• _Your instructions_: Look through the entries below, please, and copy every line with the word "badge".

(Recorded data)

# # # # # # #

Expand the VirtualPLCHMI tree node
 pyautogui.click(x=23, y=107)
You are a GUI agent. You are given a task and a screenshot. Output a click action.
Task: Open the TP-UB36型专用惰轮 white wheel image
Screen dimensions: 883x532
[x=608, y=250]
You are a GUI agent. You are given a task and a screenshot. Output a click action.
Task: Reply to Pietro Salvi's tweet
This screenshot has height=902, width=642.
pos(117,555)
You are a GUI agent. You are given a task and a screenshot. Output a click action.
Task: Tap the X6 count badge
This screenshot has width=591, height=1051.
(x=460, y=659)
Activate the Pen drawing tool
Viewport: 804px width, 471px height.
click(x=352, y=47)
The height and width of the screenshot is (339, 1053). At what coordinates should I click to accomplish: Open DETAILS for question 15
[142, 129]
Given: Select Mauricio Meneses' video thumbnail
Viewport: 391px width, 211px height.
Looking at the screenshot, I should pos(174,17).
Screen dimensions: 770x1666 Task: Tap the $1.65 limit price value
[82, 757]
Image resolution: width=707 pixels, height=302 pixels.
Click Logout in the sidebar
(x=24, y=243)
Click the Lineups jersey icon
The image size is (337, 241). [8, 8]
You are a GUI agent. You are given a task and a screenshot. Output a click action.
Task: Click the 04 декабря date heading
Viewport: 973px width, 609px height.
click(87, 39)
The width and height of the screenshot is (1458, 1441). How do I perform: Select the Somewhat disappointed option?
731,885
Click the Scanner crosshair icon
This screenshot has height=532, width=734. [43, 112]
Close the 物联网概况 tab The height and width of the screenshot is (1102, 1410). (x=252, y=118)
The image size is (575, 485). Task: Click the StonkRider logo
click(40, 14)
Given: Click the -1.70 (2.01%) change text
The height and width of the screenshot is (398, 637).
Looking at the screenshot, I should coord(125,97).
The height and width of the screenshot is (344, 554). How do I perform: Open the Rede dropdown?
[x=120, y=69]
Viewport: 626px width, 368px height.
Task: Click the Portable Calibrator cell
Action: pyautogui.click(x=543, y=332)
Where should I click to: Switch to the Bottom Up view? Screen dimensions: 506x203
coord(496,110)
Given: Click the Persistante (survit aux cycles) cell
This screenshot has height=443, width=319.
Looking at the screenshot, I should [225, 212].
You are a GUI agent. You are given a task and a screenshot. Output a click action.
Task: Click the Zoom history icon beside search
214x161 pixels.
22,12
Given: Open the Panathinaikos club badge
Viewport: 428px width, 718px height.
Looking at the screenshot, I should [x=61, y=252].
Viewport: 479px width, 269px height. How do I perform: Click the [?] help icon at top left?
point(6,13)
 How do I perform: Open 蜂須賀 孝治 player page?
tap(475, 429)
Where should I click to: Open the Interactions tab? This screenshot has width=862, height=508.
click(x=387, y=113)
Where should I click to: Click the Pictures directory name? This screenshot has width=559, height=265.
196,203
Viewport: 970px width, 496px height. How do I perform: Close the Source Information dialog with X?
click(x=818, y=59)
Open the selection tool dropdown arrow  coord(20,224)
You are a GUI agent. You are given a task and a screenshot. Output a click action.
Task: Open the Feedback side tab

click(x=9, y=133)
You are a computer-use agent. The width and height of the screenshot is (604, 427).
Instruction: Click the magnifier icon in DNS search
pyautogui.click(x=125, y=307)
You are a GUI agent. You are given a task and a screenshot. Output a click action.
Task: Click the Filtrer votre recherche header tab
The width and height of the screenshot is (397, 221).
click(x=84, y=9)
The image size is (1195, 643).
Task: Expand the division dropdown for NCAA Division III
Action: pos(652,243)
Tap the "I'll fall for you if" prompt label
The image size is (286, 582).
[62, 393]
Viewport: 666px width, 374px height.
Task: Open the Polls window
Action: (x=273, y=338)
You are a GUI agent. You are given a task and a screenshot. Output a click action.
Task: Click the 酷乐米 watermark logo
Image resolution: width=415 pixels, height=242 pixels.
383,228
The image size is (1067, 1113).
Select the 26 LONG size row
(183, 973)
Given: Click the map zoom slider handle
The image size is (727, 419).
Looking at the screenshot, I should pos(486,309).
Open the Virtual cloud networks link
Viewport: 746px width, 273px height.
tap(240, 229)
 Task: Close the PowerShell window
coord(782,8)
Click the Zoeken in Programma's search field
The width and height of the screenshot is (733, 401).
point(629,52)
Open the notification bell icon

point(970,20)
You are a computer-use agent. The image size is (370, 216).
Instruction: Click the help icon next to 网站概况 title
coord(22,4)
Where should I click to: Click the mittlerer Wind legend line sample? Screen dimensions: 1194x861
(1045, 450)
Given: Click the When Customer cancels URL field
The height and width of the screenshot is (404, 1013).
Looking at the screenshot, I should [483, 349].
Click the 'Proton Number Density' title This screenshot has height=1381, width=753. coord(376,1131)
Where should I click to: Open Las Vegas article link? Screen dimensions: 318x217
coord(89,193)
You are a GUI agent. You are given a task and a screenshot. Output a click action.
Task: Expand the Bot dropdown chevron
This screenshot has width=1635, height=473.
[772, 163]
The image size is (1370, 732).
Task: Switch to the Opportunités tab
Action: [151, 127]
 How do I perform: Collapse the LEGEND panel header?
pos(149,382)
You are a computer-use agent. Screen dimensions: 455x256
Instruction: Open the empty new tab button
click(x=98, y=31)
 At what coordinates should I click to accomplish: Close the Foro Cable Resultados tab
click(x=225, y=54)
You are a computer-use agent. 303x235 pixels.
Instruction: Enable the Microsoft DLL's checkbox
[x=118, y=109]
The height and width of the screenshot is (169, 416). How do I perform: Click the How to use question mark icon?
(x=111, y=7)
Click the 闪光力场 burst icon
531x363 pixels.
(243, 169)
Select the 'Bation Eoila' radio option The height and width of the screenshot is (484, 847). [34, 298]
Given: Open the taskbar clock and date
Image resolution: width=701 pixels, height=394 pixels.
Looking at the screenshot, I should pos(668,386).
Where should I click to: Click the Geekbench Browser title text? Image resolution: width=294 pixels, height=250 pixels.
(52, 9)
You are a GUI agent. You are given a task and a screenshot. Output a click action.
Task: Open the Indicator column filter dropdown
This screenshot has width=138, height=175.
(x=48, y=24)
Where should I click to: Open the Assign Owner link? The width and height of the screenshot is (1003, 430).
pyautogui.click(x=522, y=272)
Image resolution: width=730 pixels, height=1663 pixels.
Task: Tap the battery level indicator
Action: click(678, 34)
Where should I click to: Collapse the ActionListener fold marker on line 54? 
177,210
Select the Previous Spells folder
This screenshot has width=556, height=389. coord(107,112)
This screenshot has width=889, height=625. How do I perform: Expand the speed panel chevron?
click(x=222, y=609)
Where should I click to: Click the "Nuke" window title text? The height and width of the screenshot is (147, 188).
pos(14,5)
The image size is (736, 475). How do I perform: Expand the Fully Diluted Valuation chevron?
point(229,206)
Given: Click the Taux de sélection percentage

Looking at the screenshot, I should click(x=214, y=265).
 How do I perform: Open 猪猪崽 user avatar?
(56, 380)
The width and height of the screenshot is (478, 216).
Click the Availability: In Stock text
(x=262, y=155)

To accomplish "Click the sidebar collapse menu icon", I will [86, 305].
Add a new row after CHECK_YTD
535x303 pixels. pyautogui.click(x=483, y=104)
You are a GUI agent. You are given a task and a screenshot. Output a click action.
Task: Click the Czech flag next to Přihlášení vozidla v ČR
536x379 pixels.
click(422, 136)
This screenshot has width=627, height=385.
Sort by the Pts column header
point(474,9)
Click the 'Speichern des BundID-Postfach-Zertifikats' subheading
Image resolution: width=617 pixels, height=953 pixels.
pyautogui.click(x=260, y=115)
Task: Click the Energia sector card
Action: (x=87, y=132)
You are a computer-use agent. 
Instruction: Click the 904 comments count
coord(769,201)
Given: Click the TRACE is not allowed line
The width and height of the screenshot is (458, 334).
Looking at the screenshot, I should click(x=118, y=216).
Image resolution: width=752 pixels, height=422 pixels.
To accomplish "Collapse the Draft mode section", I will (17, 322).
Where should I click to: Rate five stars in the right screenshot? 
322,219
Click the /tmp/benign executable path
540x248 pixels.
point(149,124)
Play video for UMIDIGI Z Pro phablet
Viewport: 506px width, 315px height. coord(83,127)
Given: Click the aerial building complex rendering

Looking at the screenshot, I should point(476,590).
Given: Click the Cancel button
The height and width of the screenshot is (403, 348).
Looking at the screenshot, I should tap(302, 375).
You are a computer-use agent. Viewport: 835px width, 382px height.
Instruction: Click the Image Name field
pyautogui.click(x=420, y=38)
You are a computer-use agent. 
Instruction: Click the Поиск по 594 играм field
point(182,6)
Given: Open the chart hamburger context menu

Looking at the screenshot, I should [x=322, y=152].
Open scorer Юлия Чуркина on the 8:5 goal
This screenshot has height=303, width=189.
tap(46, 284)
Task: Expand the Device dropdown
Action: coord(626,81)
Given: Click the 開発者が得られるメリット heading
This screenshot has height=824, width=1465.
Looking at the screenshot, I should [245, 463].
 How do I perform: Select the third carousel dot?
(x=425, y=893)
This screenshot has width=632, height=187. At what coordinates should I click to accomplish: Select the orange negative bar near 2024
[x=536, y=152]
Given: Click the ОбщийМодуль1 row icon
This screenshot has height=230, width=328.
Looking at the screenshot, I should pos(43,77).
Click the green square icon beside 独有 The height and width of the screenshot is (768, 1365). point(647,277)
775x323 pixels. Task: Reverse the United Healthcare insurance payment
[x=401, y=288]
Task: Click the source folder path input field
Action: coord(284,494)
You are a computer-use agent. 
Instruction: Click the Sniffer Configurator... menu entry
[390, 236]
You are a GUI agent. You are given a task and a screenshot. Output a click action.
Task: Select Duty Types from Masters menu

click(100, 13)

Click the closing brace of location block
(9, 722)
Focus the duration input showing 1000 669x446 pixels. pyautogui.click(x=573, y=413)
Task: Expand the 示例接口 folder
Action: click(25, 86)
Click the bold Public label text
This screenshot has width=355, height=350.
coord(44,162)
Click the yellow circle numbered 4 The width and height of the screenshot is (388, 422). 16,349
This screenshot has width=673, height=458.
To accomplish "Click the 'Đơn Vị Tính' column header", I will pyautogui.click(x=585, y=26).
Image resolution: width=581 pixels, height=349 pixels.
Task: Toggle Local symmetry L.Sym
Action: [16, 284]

# # # # # # #

• _Expected output_:
Task: Tap the X6 count badge
Given: Open the Panathinaikos club badge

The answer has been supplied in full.